Job Growth Stats Slashed by 21%
These revisions are a part of a routine process in which estimates based on surveys are brought in line with more concrete data from state unemployment-insurance records. The report published on Wednesday covers the 12 months ending March 2019. Final updates that include the rest of 2019 will be released in February 2020.
The labor market seemed particularly robust in 2018, generating more than 200,000 jobs a month despite historically low unemployment, but the Labor Department’s revisions cut job gains from April 2018 to March 2019 by 501,000. This is the largest downward revision in more than a decade.
The update shows that the economy got a much smaller boost from President Trump’s tax cuts than initially thought. The revisions had the biggest impact on consumer-oriented industries, especially retailing, which cut nearly 150,000 more jobs than initially reported plus less hiring in the leisure and hospitality sectors.
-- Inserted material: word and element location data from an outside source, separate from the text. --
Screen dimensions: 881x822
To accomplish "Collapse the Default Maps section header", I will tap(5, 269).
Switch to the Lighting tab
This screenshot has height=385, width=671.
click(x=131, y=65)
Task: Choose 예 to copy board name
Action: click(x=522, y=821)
Hotels, restaurants, and entertainment hiring was significantly weaker than believed, but the transportation and warehousing sector added nearly 80,000 more jobs than previously reported.
Professional and business services employment gains fell by 163,000 compared to previous reports, and health and education fell by 69,000. Information services, including movies, broadcasting, publishing, and telecommunications, saw a 33,000 gain. Financial activities experienced a 20,000 gain.
While the revision was large, it didn’t come as a complete surprise. Economists had expected job growth to level off as the unemployment rate fell because employers started struggling to find workers.
“The pace of job growth in 2018 was a significant upside surprise,” said Stephen Stanley, chief economist at Amherst Pierpont Securities. “The revision kind of brings things back into line with what the original thought process had been.”
With growing fears of recession and the Federal Reserve cutting interest rates last month, these latest statistics could be yet another signal that the country’s economy is headed for a downturn. Guy Berger, chief economist at LinkedIn, said official statistics often struggle to pick up turning points in the economy until it’s too late to make a change.
He added that economic growth is not grinding down to a halt, but merely cooling for now. “I don’t look at any of these things and say, ‘Wow, we’re on the tip of a recession,’” he said.
The new figures could also have political implications. President Trump praised last year’s strong economic and job growth, attributing growth to federal tax cuts and spending increases. While the yearly GDP did grow by 2.9%, growth has slowed this year. The Labor Department’s revised figures indicate that the economy might be losing its momentum.
"It's a moderate economy," says Joe Naroff, chief economist at Naroff Economic Advisors. "It's not a strong economy."